- Directed by: Albert Serra
- Written by: Albert Serra
- Produced by: Albert Serra
- Starring: Riley Keough; F. Murray Abraham; Liza Yankovskaia; Birte von Knoblauch;
- Cinematography: Artur Tort
- Production companies: Les Films du Losange; Idéale Audience Group; Andergraun Films; Felix Culpa; Rosa Filmes; Forma Pro;
- Release date: 2026;
- Countries: France; Spain; Portugal; Latvia; United States;
- Language: English

= Out of This World (2026 film) =

Out of This World is an upcoming drama film written and directed by Albert Serra. It stars Riley Keough, F. Murray Abraham, Alexander Johnson, Liza Yankovskaia and Birte von Knoblauch. It is Serra's first English-language film.

==Premise==
An American delegation travels to Russia in the midst of the Ukrainian war to try to find a solution to an economic dispute linked to sanctions.

==Cast==
- Riley Keough
- F. Murray Abraham
- Alexander Johnson
- Liza Yankovskaia
- Birte von Knoblauch

==Production==
In May 2024, it was announced that Albert Serra would be writing and directing his English-language feature film debut, with Kristen Stewart in the lead role. In March 2025, Serra told Catalan radio station RAC1 that Stewart exited the project due to being unsatisfied with script changes.

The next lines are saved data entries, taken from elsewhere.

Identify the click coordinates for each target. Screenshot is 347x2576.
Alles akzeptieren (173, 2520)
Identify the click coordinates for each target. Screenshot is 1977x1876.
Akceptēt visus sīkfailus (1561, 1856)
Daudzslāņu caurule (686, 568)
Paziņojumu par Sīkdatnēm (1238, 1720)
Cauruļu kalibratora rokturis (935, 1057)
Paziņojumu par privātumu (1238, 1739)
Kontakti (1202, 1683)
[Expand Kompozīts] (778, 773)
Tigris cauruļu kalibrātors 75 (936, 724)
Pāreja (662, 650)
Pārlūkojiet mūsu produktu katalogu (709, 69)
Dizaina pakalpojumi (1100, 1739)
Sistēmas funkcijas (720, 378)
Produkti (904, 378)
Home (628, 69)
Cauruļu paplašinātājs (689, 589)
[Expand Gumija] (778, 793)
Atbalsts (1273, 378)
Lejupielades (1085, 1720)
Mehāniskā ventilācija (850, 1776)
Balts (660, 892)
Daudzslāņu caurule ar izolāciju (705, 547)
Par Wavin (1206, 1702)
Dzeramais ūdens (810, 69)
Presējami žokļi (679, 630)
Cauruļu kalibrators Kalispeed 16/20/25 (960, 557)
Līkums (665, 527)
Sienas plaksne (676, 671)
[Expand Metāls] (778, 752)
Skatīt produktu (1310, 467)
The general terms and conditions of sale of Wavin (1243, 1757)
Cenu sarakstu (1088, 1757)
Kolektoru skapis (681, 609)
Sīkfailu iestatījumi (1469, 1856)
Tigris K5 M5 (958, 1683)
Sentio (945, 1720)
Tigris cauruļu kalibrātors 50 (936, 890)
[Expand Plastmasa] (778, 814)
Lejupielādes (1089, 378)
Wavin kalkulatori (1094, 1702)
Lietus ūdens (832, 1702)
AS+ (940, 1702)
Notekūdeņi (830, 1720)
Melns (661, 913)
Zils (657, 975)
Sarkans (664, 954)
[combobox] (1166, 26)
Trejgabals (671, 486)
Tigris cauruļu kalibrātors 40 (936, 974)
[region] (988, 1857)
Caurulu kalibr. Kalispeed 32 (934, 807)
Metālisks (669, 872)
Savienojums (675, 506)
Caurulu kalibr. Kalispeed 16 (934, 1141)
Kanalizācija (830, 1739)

Principal photography began in May 2025, in Latvia, with Riley Keough, F. Murray Abraham, Alexander Johnson, Liza Yankovskaia, and Birte von Knoblauch joining the cast. In September 2025, it was reported that filming had "recently wrapped in Latvia". Serra had filmed over 800 hours of footage to edit in post-production over the course of a four-week shoot.

==Release==
Out of This World is scheduled to be released in the United States in 2026.